Decoupled is an Indian English-language comedy television series created and written by Manu Joseph for Netflix and directed by Hardik Mehta. The series stars R. Madhavan and Surveen Chawla in the lead roles.

== Plot ==
A misanthropic writer and his startup-founder wife juggle their impending divorce with the absurdities and annoyances of life in their affluent world.

== Cast==

- R. Madhavan as Arya
- Surveen Chawla as Shruti
- Arista Mehta as Rohini
- Chetan Bhagat as himself
- Atul Kumar as Agni
- Bhavik Kelawala as Jamal Sarif
- Aseem Hattangadi as Mayank
- Mir Afsar Ali as Dr Basu
- Sonia Rathee as Masha
- Darren E. Scott as Jean Lee
- Dilnaz Irani as Reema
- Himanee Bhatia
- Akash Khurana as Surinder Sharma
- Apara Mehta as Madhu Sharma
- Mukesh Bhatt as Ganesh
- Nazneen Madan as Bhumika
- Salim Siddiqui as Salim Bhai
- Srestha Banerjee as Decoupling Party Manager (Goa)

==Episodes==

| No. | Title | Directed by | Written by | Original release date |
| 1 | "Shake His Hand" | Hardik Mehta | Manu Joseph | 17 December 2021 |
Arya and Shruti debate the status of their marriage. Later, Arya’s argumentative impulses land him in trouble at the airport and at a restaurant.
| 2 | "Her Phone Hangs" | Hardik Mehta | Manu Joseph | 17 December 2021 |
Tasked with pitching a streaming series, Arya takes an idea to his CEO-turned-guru friend.
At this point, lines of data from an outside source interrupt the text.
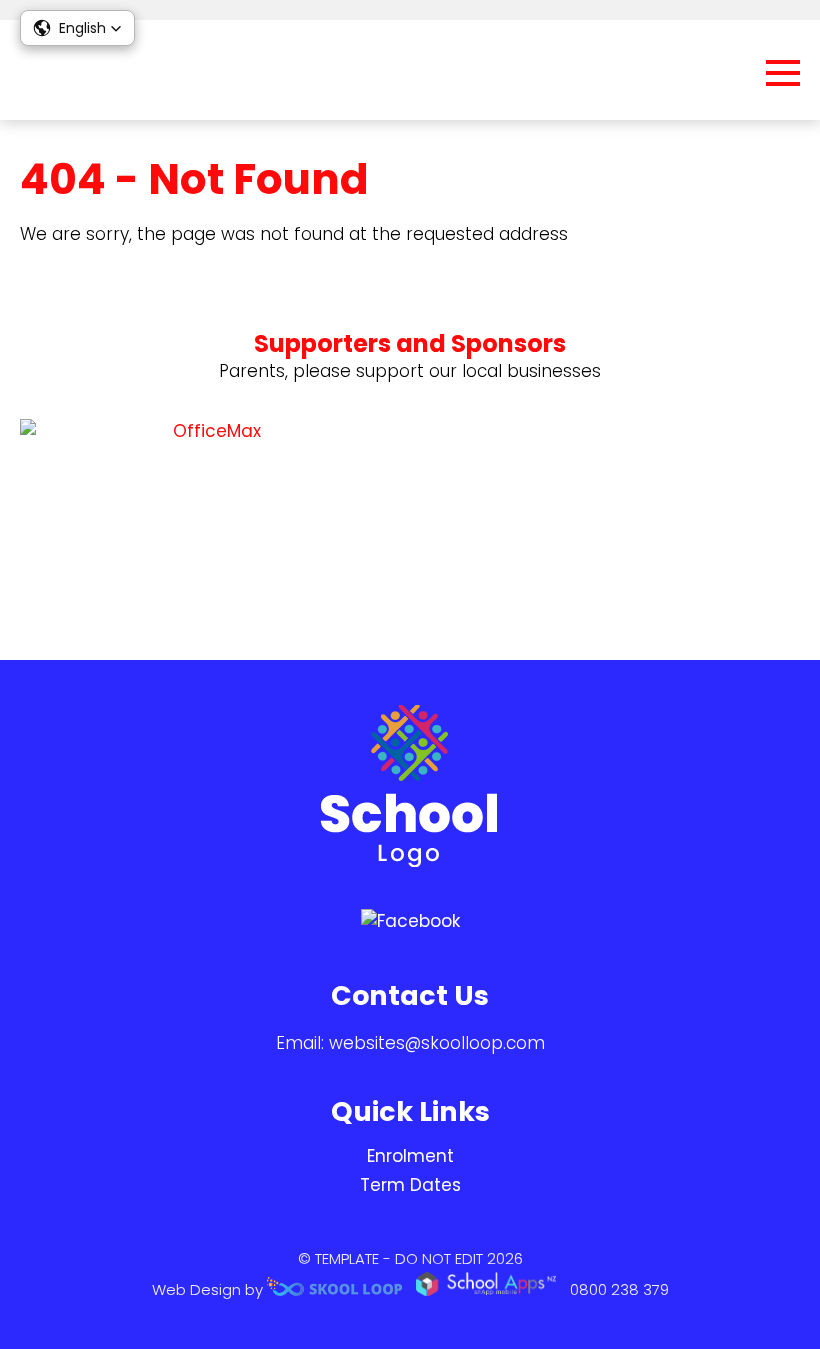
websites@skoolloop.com (437, 1043)
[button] (77, 28)
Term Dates (410, 1185)
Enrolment (410, 1156)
Shruti grapples with telling Rohini about her and Arya.
| 3 | "Champion of Maids" | Hardik Mehta | Manu Joseph | 17 December 2021 |
Rohini posts a video to Arya’s Twitter account that gains him new fans. Angry that he won’t take it down, Shruti gets payback at a literature festival.
| 4 | "Peak Ovulation" | Hardik Mehta | Manu Joseph | 17 December 2021 |
Arya attempts to take advantage of a monthly cycle tracking app. Shruti asks him to handle an awkward conversation with her father.
| 5 | "The Ex Returns" | Hardik Mehta | Manu Joseph | 17 December 2021 |
One of Arya’s ex-flames comes to town, but after meeting in person, his excitement to introduce her to Shruti at a party that evening quickly wanes.
| 6 | "Affairs" | Hardik Mehta | Manu Joseph | 17 December 2021 |
As he and Shruti consider seeing other people, Arya suggests a party to announce their divorce. Arya visits Ganesh’s home in hopes of bringing him back.
| 7 | "How to Tell Your Daughter About Divorce" | Hardik Mehta | Manu Joseph | 17 December 2021 |
Arya’s locker room conduct appalls some neighbors. The couple bickers over who will inform Rohini about the divorce. Shruti’s parents visit unexpectedly.
| 8 | "The History of a Marriage" | Hardik Mehta | Manu Joseph | 17 December 2021 |
Family and friends arrive in Goa for the decoupling party. Arya encounters a familiar face at the resort. Shruti receives a lucrative offer from Mr. Lee.

==Release==
The series opened to mixed review from critics, though the performances of the lead pair received praise. The show's creator, Manu Joseph, subsequently noted that 'liberal media' outlets targeted the show.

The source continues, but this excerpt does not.